Your instructions: Find the word "Given" in the listing, and copy out each line where it turns up.

Data for analysis:
= = = = =

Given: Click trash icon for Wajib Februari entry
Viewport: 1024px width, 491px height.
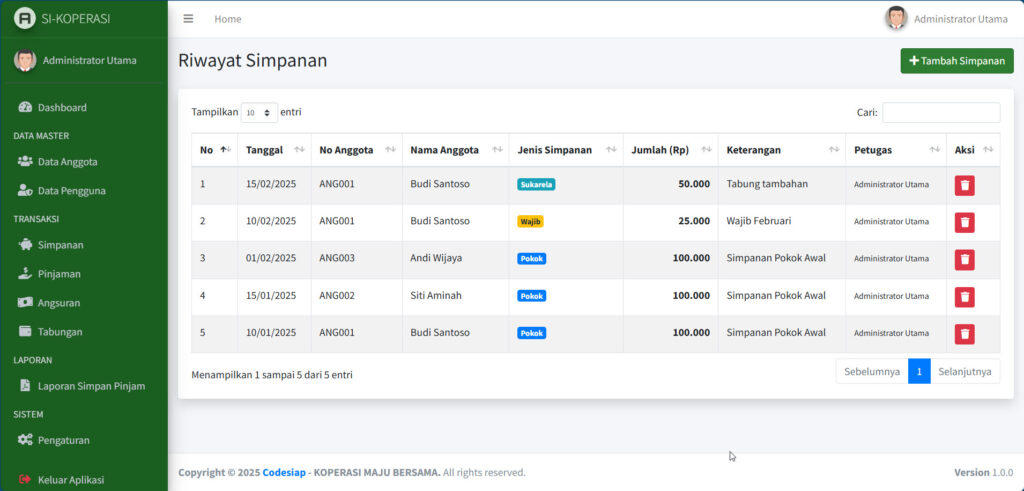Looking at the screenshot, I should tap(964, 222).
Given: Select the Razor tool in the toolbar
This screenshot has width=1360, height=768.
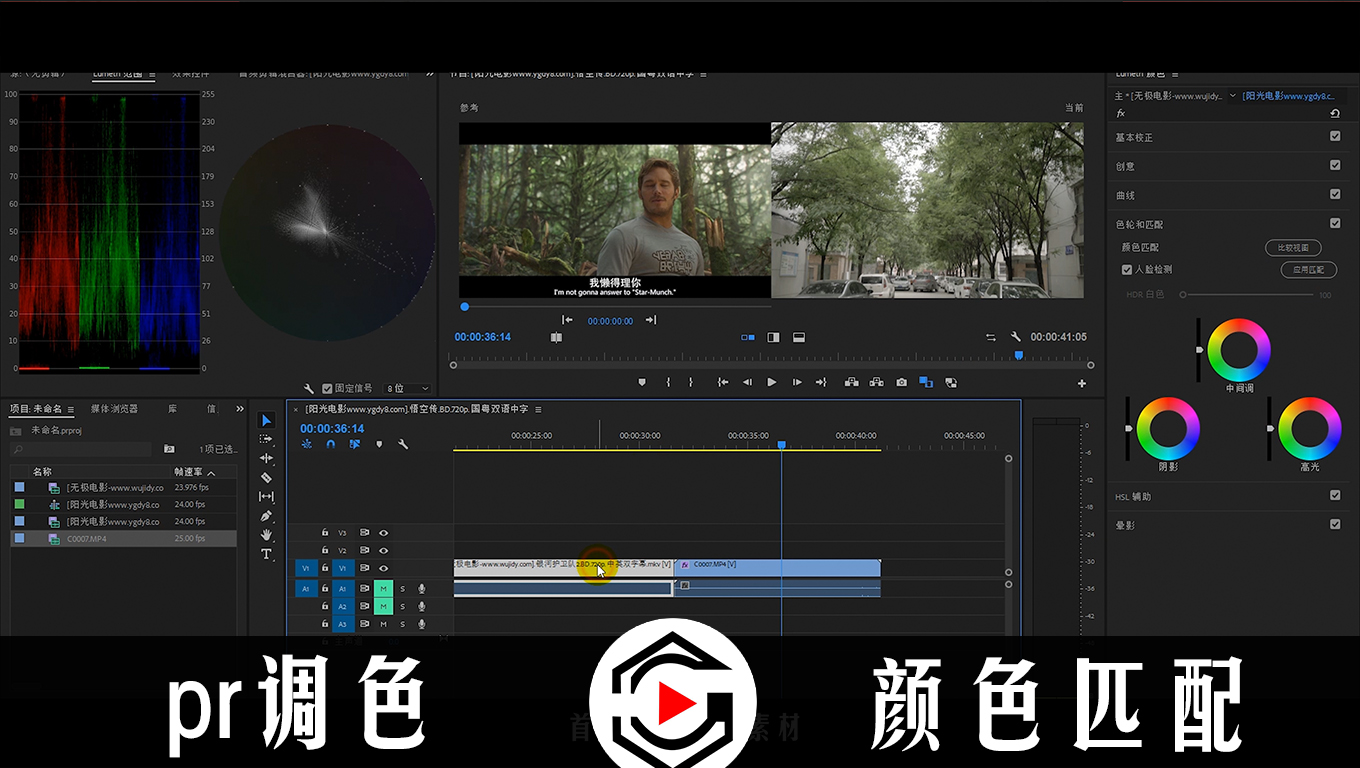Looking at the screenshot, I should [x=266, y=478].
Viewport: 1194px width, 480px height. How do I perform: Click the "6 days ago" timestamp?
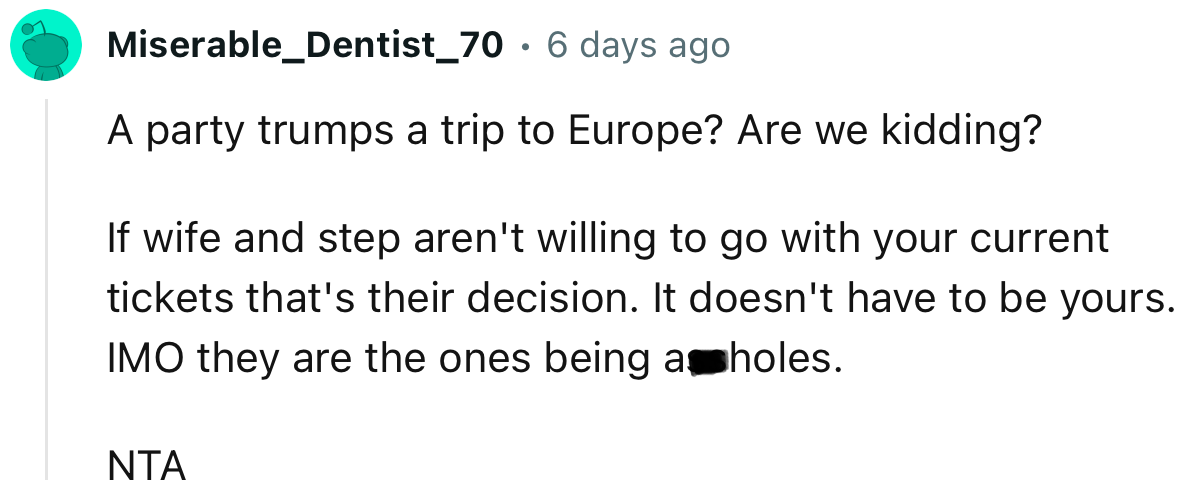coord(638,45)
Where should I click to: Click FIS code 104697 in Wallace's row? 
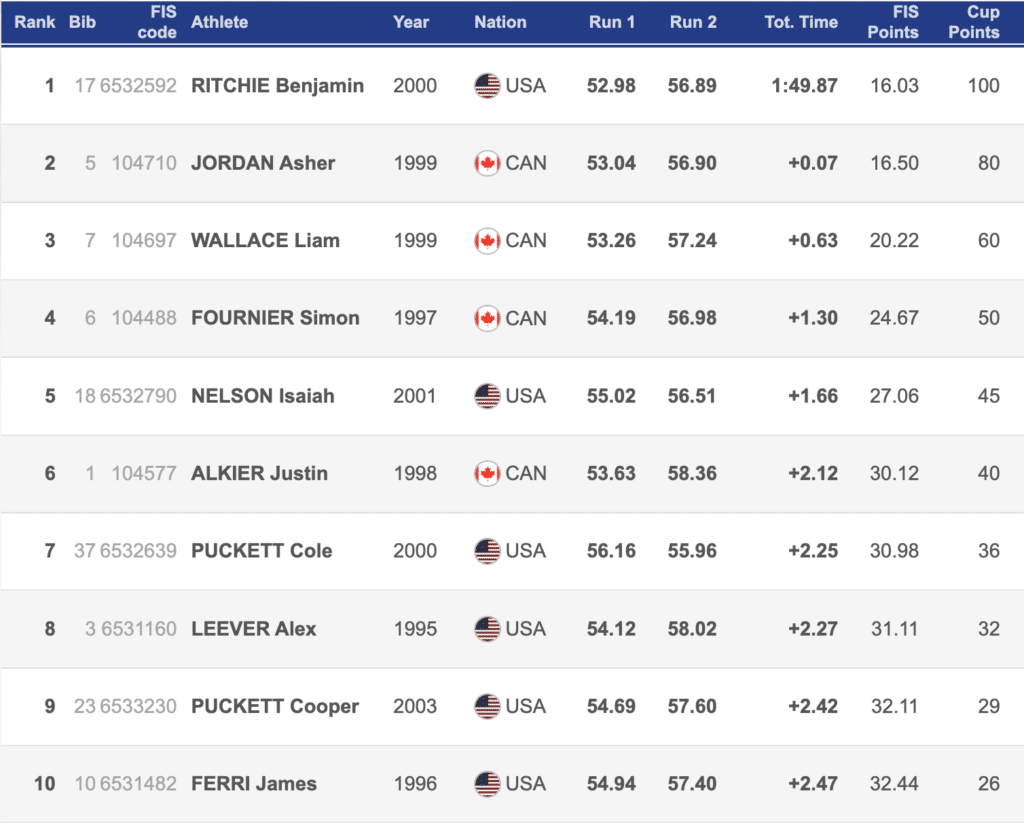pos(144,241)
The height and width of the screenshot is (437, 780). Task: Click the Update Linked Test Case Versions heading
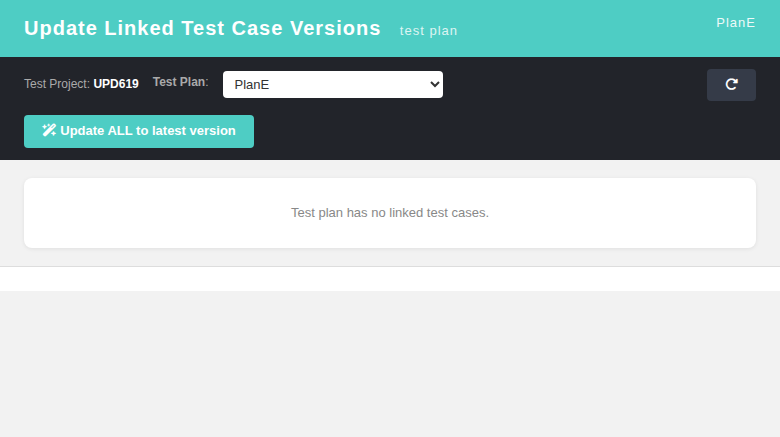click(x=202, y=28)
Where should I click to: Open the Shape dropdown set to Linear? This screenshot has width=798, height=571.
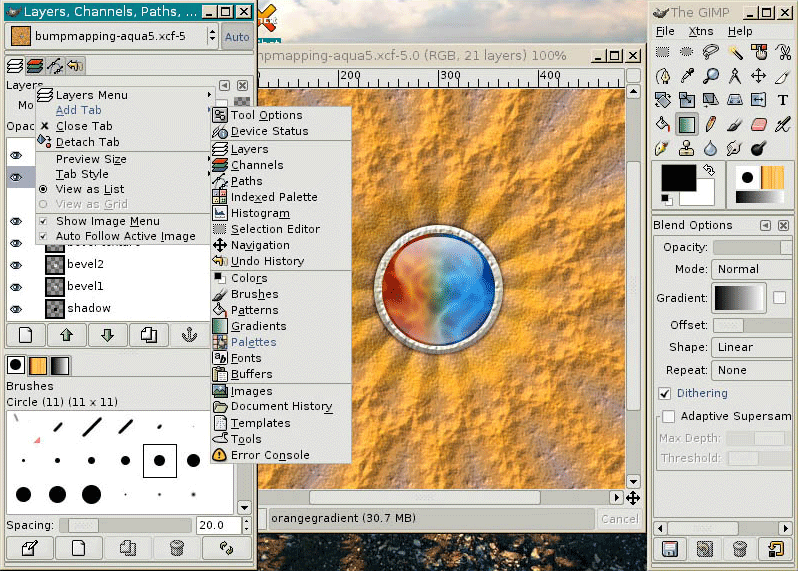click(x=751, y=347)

= = = = =

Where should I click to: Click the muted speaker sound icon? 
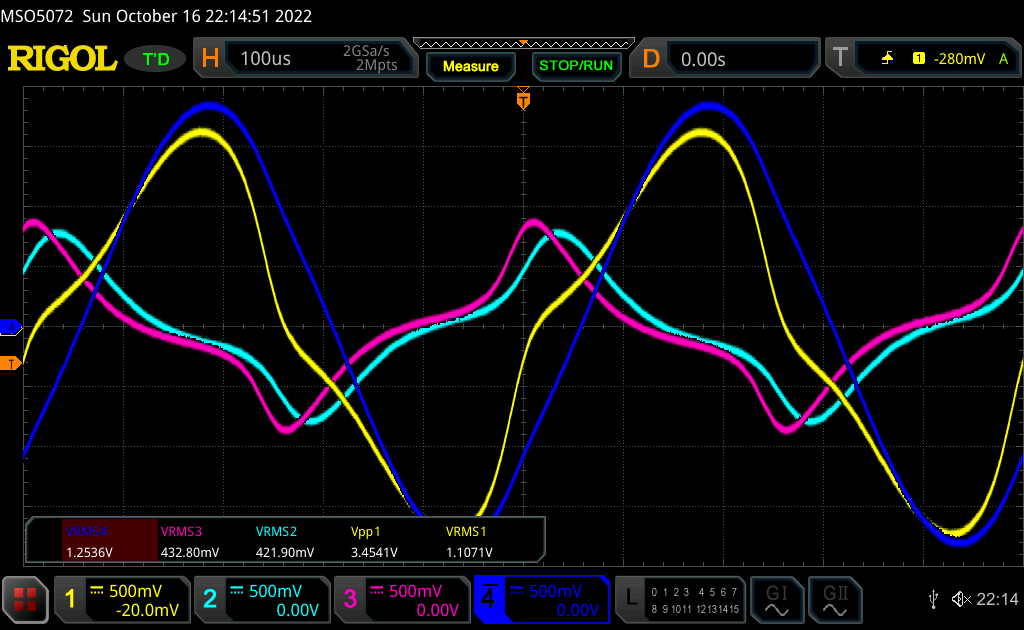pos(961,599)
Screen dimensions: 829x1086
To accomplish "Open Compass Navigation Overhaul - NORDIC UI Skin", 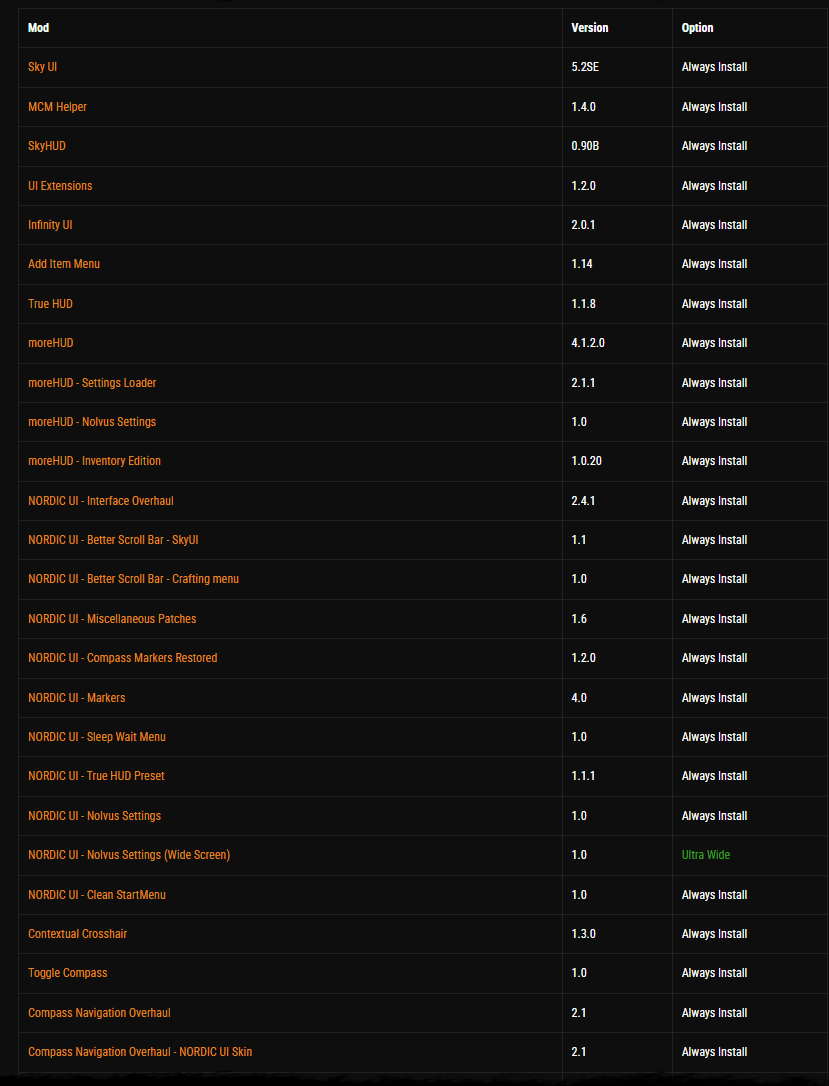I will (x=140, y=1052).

= = = = =

Finished task:
Given: Click trash icon for Wajib Februari entry
Given: Select the Razor tool in the toolbar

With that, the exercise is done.